● **Source data**:
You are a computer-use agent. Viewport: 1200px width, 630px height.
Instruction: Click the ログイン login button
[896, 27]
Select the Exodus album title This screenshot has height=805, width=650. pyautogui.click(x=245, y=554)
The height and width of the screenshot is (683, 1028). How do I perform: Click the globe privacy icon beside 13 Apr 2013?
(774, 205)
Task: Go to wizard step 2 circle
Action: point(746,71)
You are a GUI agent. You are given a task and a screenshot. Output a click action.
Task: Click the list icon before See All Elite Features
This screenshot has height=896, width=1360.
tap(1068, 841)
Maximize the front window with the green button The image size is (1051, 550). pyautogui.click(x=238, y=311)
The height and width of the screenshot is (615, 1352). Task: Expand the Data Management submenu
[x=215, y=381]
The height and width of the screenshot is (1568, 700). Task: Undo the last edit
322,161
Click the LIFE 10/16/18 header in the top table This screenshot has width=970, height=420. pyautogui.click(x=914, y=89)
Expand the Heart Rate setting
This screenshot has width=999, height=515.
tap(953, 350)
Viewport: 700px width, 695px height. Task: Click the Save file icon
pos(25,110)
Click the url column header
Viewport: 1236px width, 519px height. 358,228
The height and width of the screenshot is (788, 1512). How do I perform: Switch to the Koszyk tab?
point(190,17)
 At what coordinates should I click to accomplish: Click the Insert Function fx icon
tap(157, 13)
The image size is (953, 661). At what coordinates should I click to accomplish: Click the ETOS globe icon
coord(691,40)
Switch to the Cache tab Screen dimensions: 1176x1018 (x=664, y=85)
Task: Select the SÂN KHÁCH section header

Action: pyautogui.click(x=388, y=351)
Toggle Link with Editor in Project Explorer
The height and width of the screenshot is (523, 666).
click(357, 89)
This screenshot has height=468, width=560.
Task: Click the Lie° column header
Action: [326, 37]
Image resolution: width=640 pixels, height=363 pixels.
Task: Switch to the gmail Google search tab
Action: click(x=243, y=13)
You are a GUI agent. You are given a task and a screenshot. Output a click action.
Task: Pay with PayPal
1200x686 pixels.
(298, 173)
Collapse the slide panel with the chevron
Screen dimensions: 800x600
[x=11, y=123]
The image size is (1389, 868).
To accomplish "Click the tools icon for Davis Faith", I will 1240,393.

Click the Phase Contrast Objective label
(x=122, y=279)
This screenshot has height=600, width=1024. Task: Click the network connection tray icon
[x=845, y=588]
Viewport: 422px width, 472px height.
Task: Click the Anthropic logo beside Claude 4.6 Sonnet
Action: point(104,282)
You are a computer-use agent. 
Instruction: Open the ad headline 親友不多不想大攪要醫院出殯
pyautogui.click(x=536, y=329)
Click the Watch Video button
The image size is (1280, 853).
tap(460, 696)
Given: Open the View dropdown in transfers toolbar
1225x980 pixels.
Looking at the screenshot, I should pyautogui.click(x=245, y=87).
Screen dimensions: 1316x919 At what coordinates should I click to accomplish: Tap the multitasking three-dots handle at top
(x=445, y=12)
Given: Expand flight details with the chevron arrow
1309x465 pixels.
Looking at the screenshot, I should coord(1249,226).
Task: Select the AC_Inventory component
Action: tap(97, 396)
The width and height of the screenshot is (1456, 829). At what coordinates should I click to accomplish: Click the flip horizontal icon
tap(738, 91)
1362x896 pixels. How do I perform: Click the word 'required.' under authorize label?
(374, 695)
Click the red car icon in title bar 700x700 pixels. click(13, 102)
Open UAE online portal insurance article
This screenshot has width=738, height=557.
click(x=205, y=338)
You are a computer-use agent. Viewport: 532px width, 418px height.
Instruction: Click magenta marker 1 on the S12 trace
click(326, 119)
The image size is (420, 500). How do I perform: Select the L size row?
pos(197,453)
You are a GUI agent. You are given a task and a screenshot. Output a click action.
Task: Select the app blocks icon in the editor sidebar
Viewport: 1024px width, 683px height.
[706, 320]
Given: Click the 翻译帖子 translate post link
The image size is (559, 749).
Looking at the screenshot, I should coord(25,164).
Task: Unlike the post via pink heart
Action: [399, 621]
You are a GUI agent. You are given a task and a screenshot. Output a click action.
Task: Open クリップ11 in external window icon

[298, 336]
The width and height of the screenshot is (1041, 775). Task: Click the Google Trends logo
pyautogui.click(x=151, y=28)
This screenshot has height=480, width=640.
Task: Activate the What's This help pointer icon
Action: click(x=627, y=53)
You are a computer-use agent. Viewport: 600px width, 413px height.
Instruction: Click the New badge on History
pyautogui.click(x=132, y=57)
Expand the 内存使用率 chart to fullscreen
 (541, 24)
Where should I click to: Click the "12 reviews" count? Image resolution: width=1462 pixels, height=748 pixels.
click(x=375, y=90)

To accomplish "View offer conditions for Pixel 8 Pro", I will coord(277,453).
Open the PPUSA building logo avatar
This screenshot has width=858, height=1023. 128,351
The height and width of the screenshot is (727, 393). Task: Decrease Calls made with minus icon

● **About this exercise**:
Search the material for the string "computer" and return each line that has it.

● **Written solution**:
You are a computer-use agent. Viewport: 1200px width, 630px height.
You are a computer-use agent. 
You are a computer-use agent. Viewport: 532px width, 418px height.
You are a computer-use agent. Viewport: 600px width, 413px height.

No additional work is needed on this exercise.